Ha ha! But sometimes controls can be almost comically too similar.

In a Citabria, Decathalon or Scout (I assume) the throttle and the trim - and carb heat - are relatively close together and have a similar rounded profile to the touch. I’ve known pilots to rest their left hands on or near the trim in cruise. I’ve also known pilots to accidentally apply full nose down trim when they meant to give full throttle. Rare, but poor design makes such things more possible.

citabria_left_interior.jpg
I definitely have had trouble with mixing those up!

Another problem is that the right-hand vent knob is close to the parking brake knob. :eek2:
 
I think we are probably being a little too harsh on this guy. It sounds like he was not properly instructed to include the fuel gauges in his scan during training. There is some blame to go around here.

The second thing I want to raise is, despite hundreds (thousands?) of pilots running out of fuel, why don't we yet have an alarm that starts blaring when the fuel drops below a certain threshold? We have a gear horn, stall horn, and annunciators for other things like electrical discharge, oil pressure etc... why have we not developed a simple alarm for fuel yet? Is it because we assume only idiots run out of fuel?

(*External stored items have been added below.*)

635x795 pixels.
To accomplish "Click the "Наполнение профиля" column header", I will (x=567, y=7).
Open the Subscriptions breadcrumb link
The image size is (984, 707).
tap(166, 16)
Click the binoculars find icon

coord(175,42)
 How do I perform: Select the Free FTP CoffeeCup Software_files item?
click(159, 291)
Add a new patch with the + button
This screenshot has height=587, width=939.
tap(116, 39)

Several of the planes I fly (all pistons) have a low fuel warning, it’s not uncommon. All of the ones that do have fairly recent avionics, i.e. G1000 or the similar glass retrofits. The reason most planes do not, of course, is that they are from the 70’s.
 
The reason most planes do not, of course, is that they are from the 70’s.
Back when pilots were better trained and weren't used to having computers do their thinking and flying for them.
 
Back when pilots were better trained and weren't used to having computers do their thinking and flying for them.
They also crashed a lot more in the 1970s, even the airlines. Automation is a good thing, as long as we use it to augment our flying skills rather than replace them.

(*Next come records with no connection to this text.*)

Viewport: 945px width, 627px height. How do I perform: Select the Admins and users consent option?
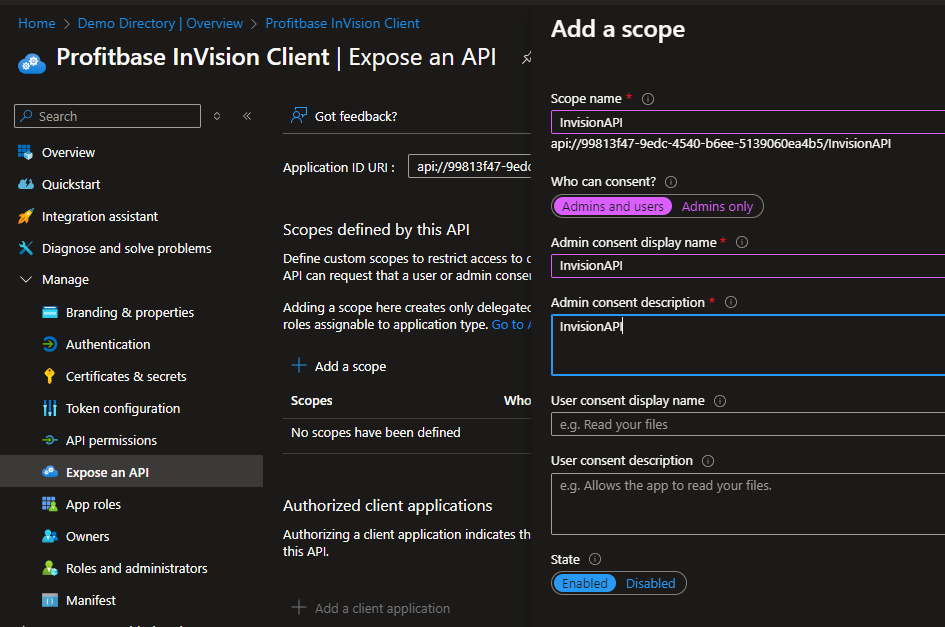coord(612,206)
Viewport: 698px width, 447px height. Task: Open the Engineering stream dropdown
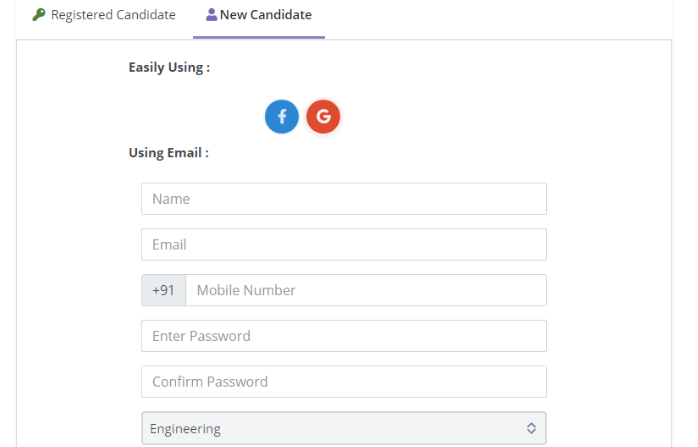(x=343, y=428)
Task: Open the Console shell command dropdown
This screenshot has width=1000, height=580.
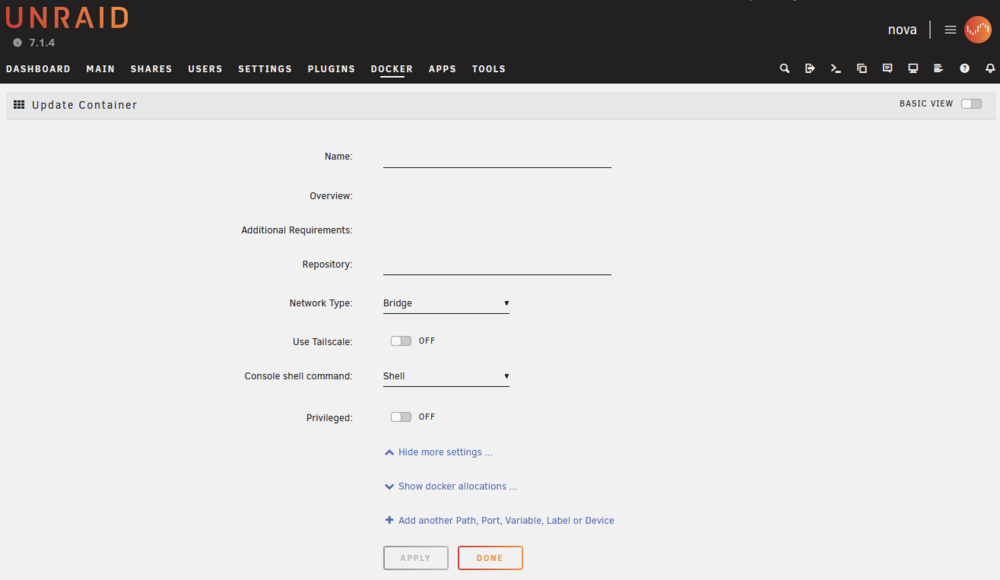Action: click(446, 376)
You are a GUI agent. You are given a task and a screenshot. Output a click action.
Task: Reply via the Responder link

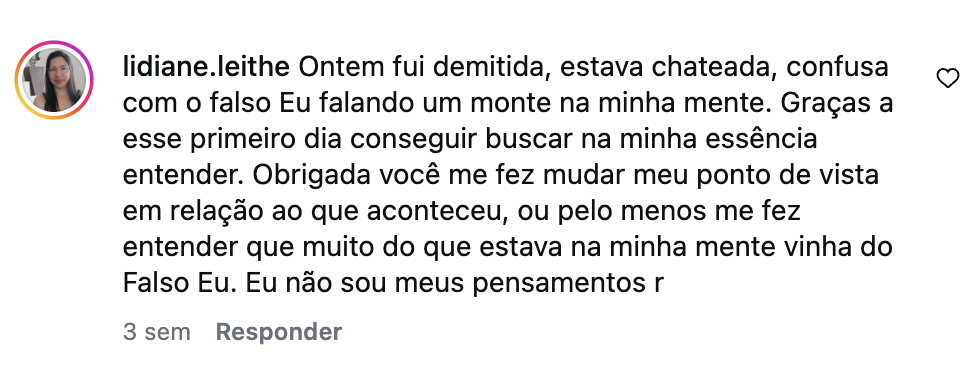pyautogui.click(x=279, y=331)
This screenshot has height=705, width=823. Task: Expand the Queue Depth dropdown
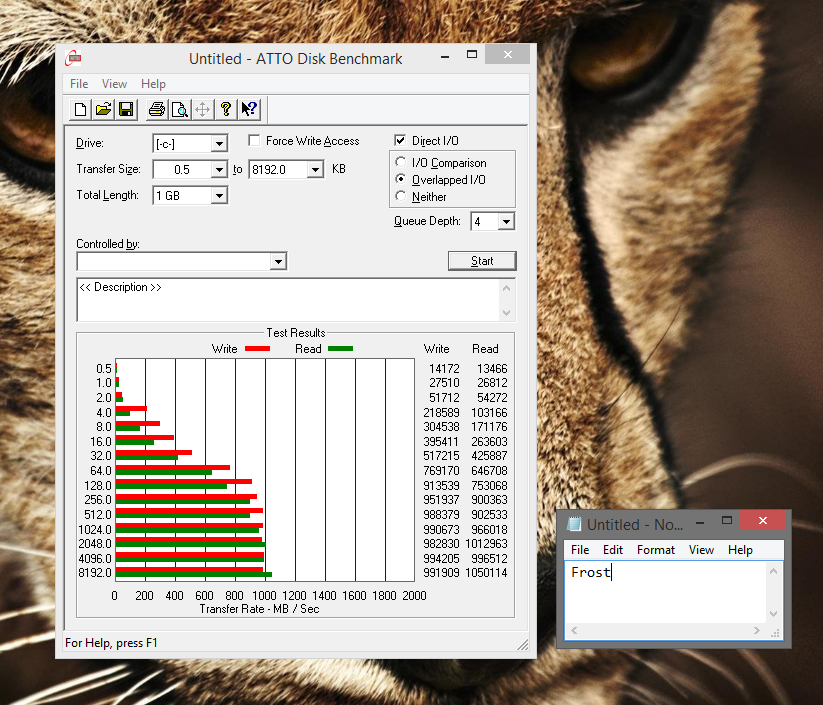[506, 222]
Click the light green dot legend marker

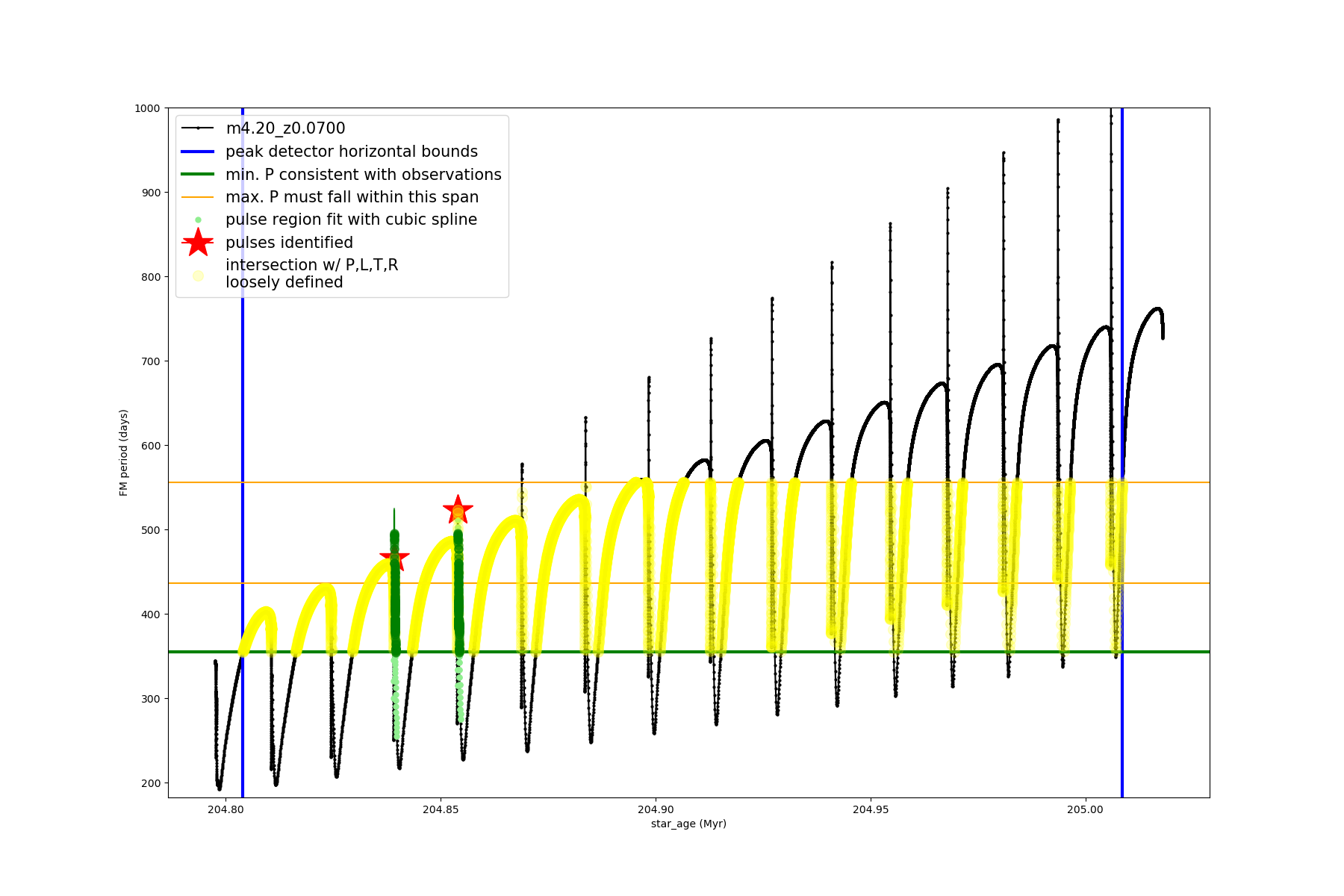point(198,220)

For example, if your tank holds 20 gallons and you burn 6 gallons an hour, your tank's not still almost full after 3 hours' flying, no matter what your fuel gauge says. You need to be using your watch, with the gauge as a backup to detect abnormal situations.
 
What is going on, we have a thread from a guy wondering if his constant speed prop is putting oil in the fuel tanks, we have another thread wondering if you can shut the master off before the mags, and this thread where someone can't tell the difference between a volt meter and a fuel gauge.
WHISKEY TANGO FOXTROT???
 
What is going on, we have a thread from a guy wondering if his constant speed prop is putting oil in the fuel tanks, we have another thread wondering if you can shut the master off before the mags, and this thread where someone can't tell the difference between a volt meter and a fuel gauge.
WHISKEY TANGO FOXTROT???
Technology has done this. Our cars require only pushing a button to start, and after that one pushes one pedal to go and another to stop, and turn a wheel to point the thing. Oil and filter changes, along with any other maintenance, is done by other people. And there isn't much of that.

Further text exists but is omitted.